I am _______
At a recent office birthday party, my fork continued to dive itself into the seven layer mocha cake so perfectly selected from Sweet Lady Jane. Against all of the little self-control I possess, forkful after forkful went into my mouth like a child just discovering sugar. I was unstoppable. At least until a co-worker of mine asked, “Aren’t you not eating dairy?”
Well, the truth of the fact was that I wasn’t. Or wasn’t supposed to be. Or decided I wasn’t supposed to be. It was yet another dietary stint of mine. Vegan. Gluten Free. No “white” carbs. Granted, I often publicize my latest venture as a way of keeping myself in check. If everyone is expecting something out of me, I have less room to cheat on my latest decision. But in this public moment of weakness, I just looked back at her and managed to muffle through decadent layers of icing, “You know Kelly, new week, new diet.”
Over the past 18 years of my life that I’ve been a vegetarian, I’ve changed my diet more times than God could count. I’m vegetarian. I’m vegan. I’m gluten-free. I’m macrobiotic. I’m sugar-free. I’m carb-free. This is partly because of a stomach condition that causes a particular set of uncomfortable symptoms. As a result, I’ve tried to constantly “evolve” my diet, but it’s really just a guessing game that I’m playing with my food and my body. This is naturally annoying to both my friends and family. My mother, who has to call me for a grocery list every time I’m about to come in town, and it’s always different. Or my friends, who I force to accompany me to the latest fad vegetarian restaurant in the city.
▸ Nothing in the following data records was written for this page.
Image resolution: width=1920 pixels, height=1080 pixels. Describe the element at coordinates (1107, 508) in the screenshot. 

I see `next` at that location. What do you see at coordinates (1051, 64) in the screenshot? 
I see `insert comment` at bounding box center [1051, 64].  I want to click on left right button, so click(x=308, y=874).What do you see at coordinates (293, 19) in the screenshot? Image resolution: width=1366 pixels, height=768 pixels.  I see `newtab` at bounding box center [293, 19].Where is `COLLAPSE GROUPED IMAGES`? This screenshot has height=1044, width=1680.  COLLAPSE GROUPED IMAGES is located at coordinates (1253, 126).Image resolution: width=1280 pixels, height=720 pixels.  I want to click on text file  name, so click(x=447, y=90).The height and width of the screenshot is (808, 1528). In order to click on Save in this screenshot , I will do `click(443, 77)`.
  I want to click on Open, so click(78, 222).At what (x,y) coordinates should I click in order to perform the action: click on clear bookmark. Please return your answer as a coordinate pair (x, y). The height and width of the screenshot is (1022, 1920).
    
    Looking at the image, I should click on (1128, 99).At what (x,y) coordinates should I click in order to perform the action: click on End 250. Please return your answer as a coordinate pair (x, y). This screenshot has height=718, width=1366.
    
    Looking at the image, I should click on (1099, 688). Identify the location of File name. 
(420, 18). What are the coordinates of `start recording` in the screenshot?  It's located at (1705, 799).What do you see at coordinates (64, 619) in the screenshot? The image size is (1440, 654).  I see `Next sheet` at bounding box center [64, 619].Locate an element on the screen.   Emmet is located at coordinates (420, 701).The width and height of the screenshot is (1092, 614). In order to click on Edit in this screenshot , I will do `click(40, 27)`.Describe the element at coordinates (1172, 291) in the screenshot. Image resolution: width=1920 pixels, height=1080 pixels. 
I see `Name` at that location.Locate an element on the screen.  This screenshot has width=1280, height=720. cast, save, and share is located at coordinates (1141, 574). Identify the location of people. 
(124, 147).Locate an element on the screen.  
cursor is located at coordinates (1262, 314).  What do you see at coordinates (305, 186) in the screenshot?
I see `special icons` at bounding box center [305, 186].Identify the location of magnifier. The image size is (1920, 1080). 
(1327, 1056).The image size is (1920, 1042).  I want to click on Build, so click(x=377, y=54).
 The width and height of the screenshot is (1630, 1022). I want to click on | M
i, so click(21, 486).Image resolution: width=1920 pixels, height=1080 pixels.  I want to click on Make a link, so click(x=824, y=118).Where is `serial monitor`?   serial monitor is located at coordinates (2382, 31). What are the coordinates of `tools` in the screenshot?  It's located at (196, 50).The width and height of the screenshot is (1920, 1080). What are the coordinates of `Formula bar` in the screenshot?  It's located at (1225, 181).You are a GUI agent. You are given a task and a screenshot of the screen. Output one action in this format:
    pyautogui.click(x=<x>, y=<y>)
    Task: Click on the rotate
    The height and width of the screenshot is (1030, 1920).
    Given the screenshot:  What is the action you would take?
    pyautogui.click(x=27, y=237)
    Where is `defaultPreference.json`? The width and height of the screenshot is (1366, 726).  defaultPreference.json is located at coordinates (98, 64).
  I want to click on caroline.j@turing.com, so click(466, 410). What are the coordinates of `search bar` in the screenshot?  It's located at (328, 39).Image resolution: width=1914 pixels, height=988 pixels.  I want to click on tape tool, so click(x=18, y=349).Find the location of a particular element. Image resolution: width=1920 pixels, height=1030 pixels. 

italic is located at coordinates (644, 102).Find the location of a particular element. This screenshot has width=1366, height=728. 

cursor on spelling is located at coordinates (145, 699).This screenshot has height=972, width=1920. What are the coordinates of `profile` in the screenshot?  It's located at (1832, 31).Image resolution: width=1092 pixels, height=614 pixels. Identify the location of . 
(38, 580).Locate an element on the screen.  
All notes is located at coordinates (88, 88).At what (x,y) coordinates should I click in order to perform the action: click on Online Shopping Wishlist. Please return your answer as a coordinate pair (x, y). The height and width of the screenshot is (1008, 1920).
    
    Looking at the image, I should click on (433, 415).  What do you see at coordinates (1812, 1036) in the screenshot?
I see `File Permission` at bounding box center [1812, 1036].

I’ve always wondered why I can’t just BE something. Why can’t I decide something, stick to it, and follow through? I have this very modern, and very American need to have a title for my little obsessions and idiosyncrasies. Luckily, because of a paranoid society and thriving pharmaceutical industry, we’re frequently labeling ourselves with whatever seems to fit us, despite the fact that the title might apply to any one of us given the tight time.